◆ What is asked
Write the next part of the referee comment on the configurational entropy manuscript, starting right after its last sentence.

◆ Source text
Citation: https://doi.org/10.5194/egusphere20232889CC1 
RC1: 'Comment on egusphere20232889', Anonymous Referee #1, 15 Feb 2024
General Comments
This is a compact contribution that reintroduces the idea of configurational entropy to quantify mixing to the geosciences. The concept of configurational entropy to quantify mixing has been discussed in the geoscience literature before, and citations to such work are provided in the text. Where this extends on earlier work is that it extends the equations to cases where one has more than two types of objects / particles. This is a potentially very useful extension. They also go through some simple cases in the appendix which can help solidify the reader’s understanding. The manuscript is concise and well written.
The work, after defining the equations for configurational entropy in such cases, applies it to 2D annulus mantle convection simulations. These simulations have already been published elsewhere. These examples show how the global entropy measure quantifies mixing in a single number – and shows visually that both the local and global measure of configurational entropy correspond qualitatively with the amount of mixing observed. The work is not sufficiently extensive to talk in detail about the implications for mantle mixing, and the authors do not attempt that, but it does allow them to speculate about future uses.
It is unclear how useful this measure will be though. We will need to wait to see how researchers use it. It is also unclear what the absolute value means, and it is dependent on spatial resolution (as mentioned by the authors).

◆ Material
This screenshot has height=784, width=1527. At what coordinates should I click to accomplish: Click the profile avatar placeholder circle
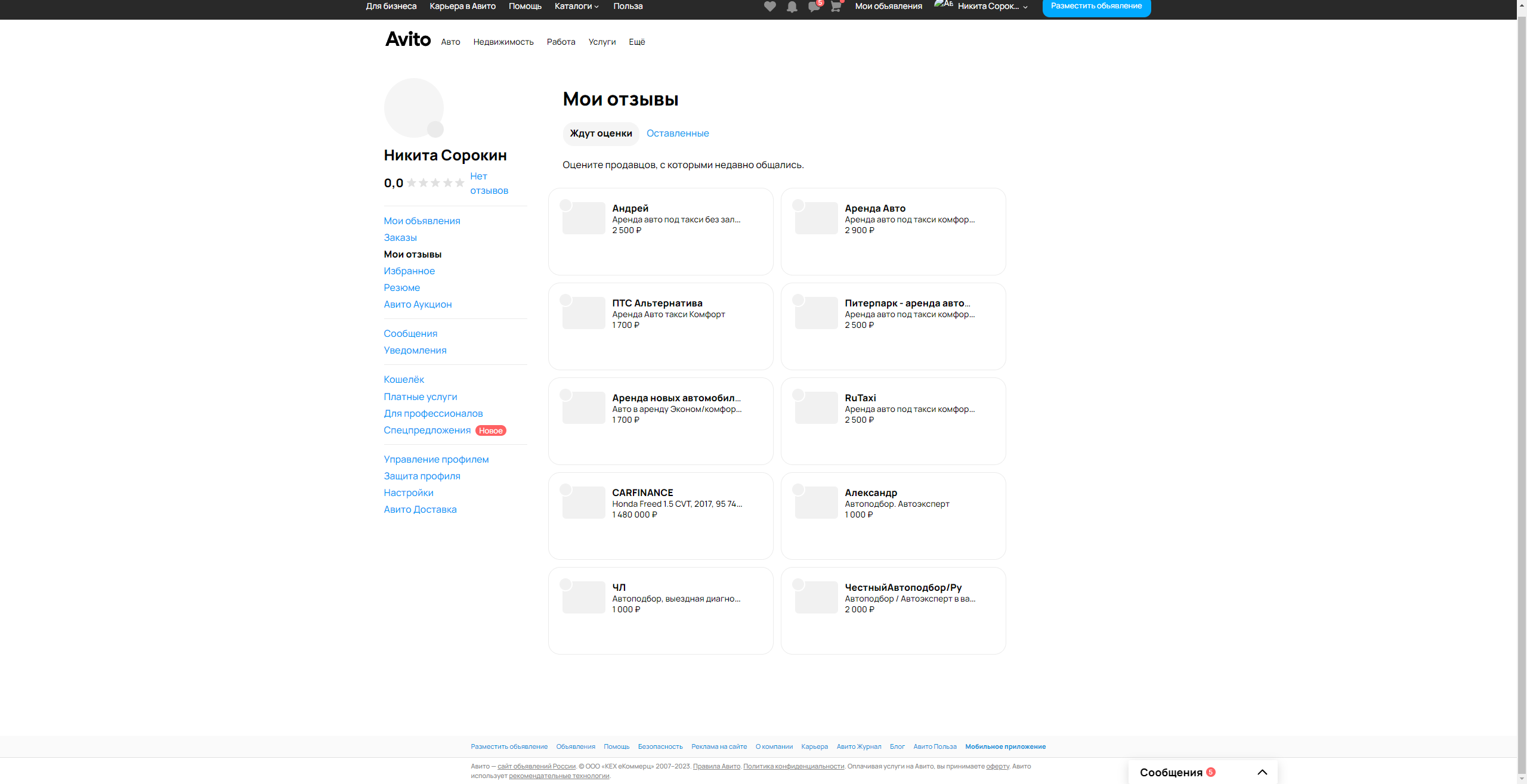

--

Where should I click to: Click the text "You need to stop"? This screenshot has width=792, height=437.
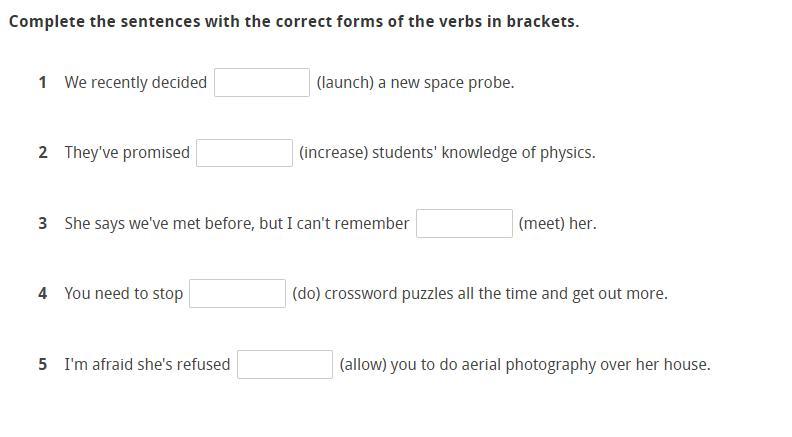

---

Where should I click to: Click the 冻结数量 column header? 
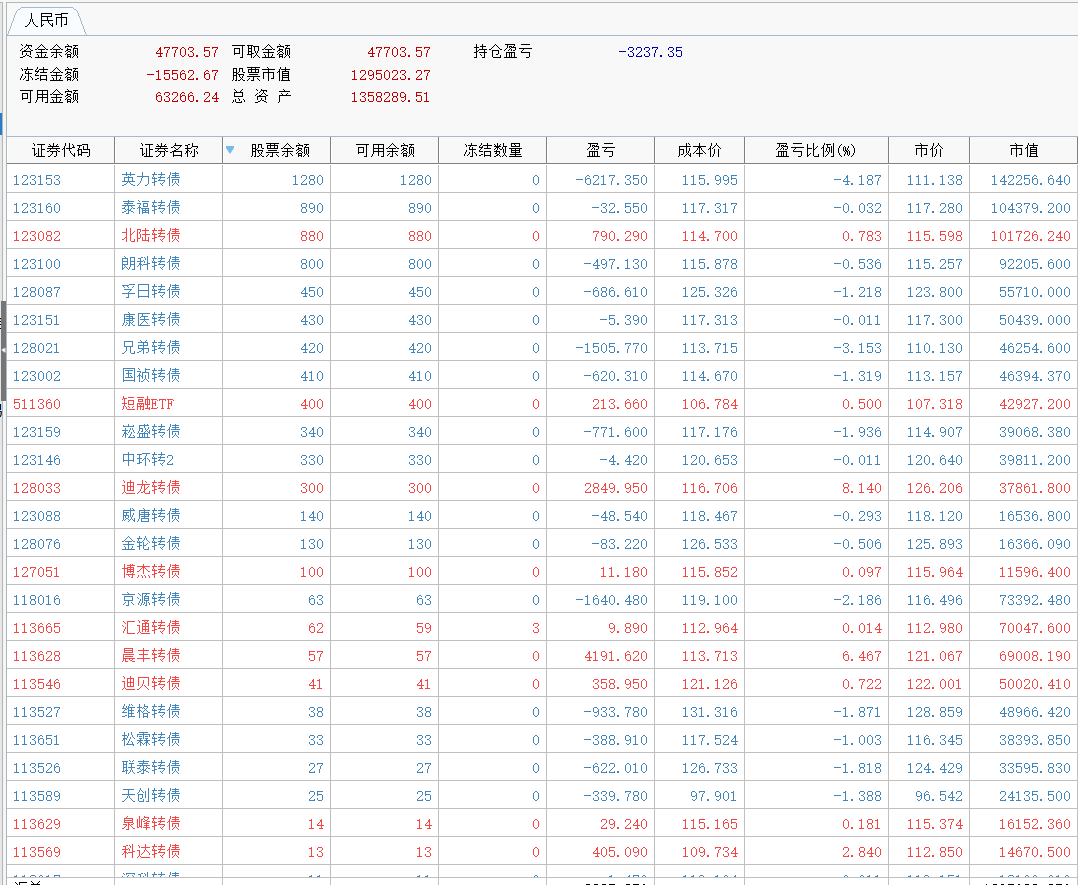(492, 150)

◆ Response below
The contribution could have taken the opportunity discuss how the work here relates to the wider body of mantle mixing studies (e.g. Kellogg and Turcotte, McKenzie, Davies and Gurnis, Ferrachat and Ricard, Samuel and Farnetani, Tackley, van Keken, Olson, etc) . This literature is extensive, and some of it relates (indirectly) to configurational entropy. While these earlier studies do need to be better recognised here, careful consideration should be given as to the extent of additional description. While significant additional description of earlier mixing studies would make for a more rounded contribution, especially if the discussion section tried to draw relationships from this work with earlier work introduced in an extended introduction. Such additional material though could potentially detract the reader from what is now a tight and focussed contribution. Therefore if the authors cannot see a way to make this a much more significant contribution by relating it to earlier work, then I would suggest that they restrict themselves to succinctly acknowledging and summarising the earlier work in this general field of mantle mixing to maintain its clear and concise form.
Overall, my assessment is that this is a useful contribution that deserves to be in the literature but only time will tell how significant it really will be. In this context we note that uses to date of earlier versions of configurational entropy have been limited in the geosciences, but maybe the additional flexibility of the measures presented here will encourage greater use.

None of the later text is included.